Rock of Ages est le nom d’une carrière de granite blanc désaffectée située au Vermont, aux États-Unis. L’Anthropocène est une proposition qui désigne l’ère géologique actuelle, laquelle est caractérisée par l’influence considérable de l’humain sur la géologie et les écosystèmes.
«J’admets que la référence à l’après-Anthropocène est un peu forte, indique le professeur Bernier-Lavigne. Cette image sert à faire réagir. Quel serait le potentiel de cette carrière désaffectée dans l’avenir? Ces lieux industriels ont tellement marqué notre passé et ils semblent tranquillement s’effacer. Notre projet propose donc une vision futuriste ayant pour but de ramener la vie à ces endroits.»

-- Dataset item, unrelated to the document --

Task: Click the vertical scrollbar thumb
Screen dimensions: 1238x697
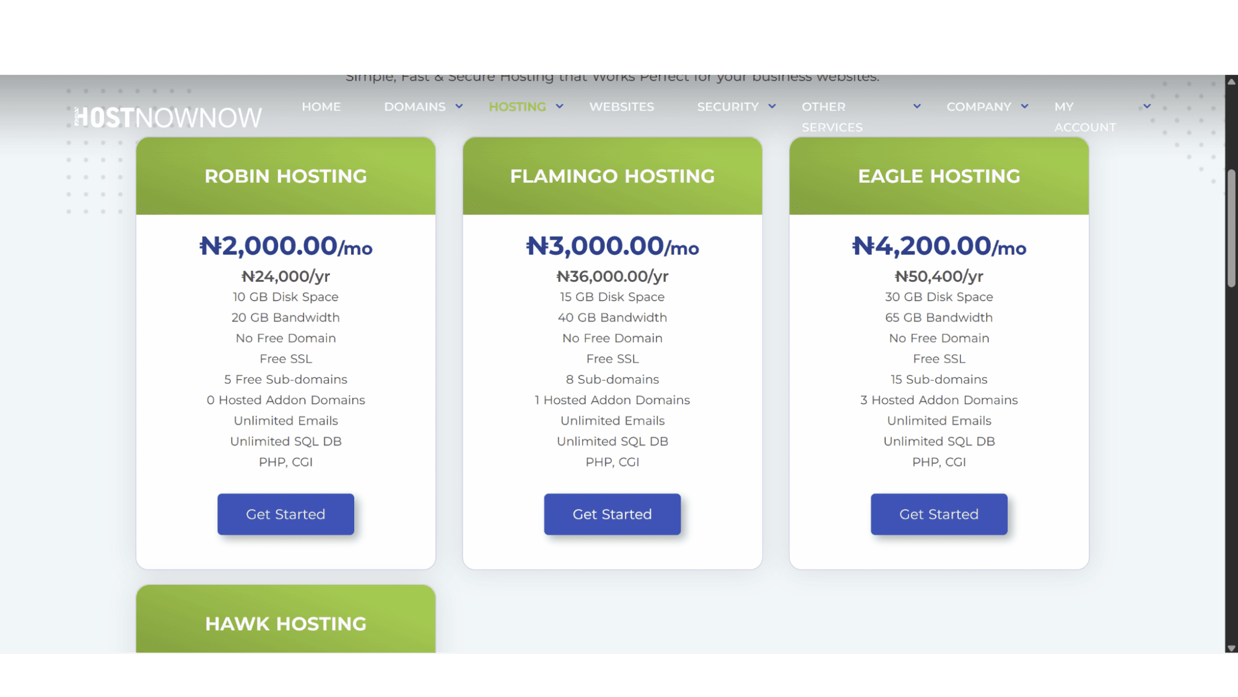Action: pos(1231,228)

L’objectif principal du concours consistait à explorer les possibilités d’un espace de vie qui soit à la fois limité dans sa superficie et durable dans son environnement, en plus d’être déconnecté des réseaux d’alimentation électrique et en eau potable.
Selon Étienne Gélinas, la notion de limite architecturale a été au cœur des réflexions de l’équipe. «Nous nous sommes demandé comment éclater cette notion, explique-t-il, en d’autres mots comment utiliser l’espace extérieur de la maison comme partie essentielle au projet. Mes collègues et moi sommes des fervents de l’architecture japonaise, qui est caractérisée par l’exploration de la limite, et qui consiste à brouiller la limite entre l’intérieur et l’extérieur.»

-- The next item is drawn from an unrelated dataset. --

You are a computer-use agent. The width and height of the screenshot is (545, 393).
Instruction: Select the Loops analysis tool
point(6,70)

Écologie et robotique sur un site presque lunaire
Le projet consiste à prendre tous les déchets de granite présents sur le sol de la carrière, à les broyer sur place et à les transformer, également sur place, en une pâte qui se rapproche d’une sorte de béton. Cette pâte est ensuite acheminée à un bras robotique qui imprime en trois dimensions les différentes sections du projet de maison. Enfin, une grue géante, seul vestige de la carrière d’autrefois, déplace ensuite les sections à l’endroit désigné pour l’assemblage l’une sur l’autre des parties de l’habitation.
«Habituellement, souligne Samuel Bernier-Lavigne, une imprimante 3D permet de produire à petite échelle des prototypes et des maquettes. On voit cependant quelques projets à grande échelle émerger de par le monde.»

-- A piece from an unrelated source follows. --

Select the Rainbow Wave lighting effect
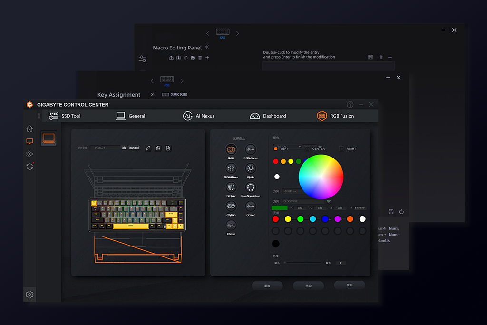 click(x=250, y=188)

La proposition de l’Université Laval, soutient-il, s’intègre de façon complète et écologique dans un site qui ne servait plus. «Le paysage de notre projet, dit-il, est presque lunaire. En même temps, il a une force, avec une très importante présence matérielle. Le volet écologique, pour nous, consiste à utiliser tous les rebuts présents. La pâte est propulsée par pression dans le bras robotique, lequel est le seul élément de construction amené sur le site. Le très grand avantage avec l’impression 3D robotisée est qu’on peut fabriquer à peu près n’importe quoi à partir du modèle 3D avec lequel on programme le robot. La grue, qui servait à déplacer les gros blocs de granite, déplace maintenant les éléments 3D. On voulait la dispersion des fonctions principales de l’habitation pour ramener un peu de vie dans ce paysage abandonné.»
«Ramener un peu de vie» à cet endroit passe par l’aménagement de bassins, pour la rétention d’eau de pluie nécessaire à l’alimentation en eau, de jardins, d’un mur végétal et d’espaces de détente. Les concepteurs ont imaginé une salle de bain alimentée en eau par la gravité à partir des bassins de rétention.
Les trois étudiants sont membres du xFab où ils se penchent sur les questions d’architecture numérique. Cette année, ils ont notamment travaillé sur le béton et l’impression 3D. Cet automne, le professeur Bernier-Lavigne a démarré un atelier de maîtrise sur la question du devenir des lieux de culte liés à l’impression 3D recourant au béton.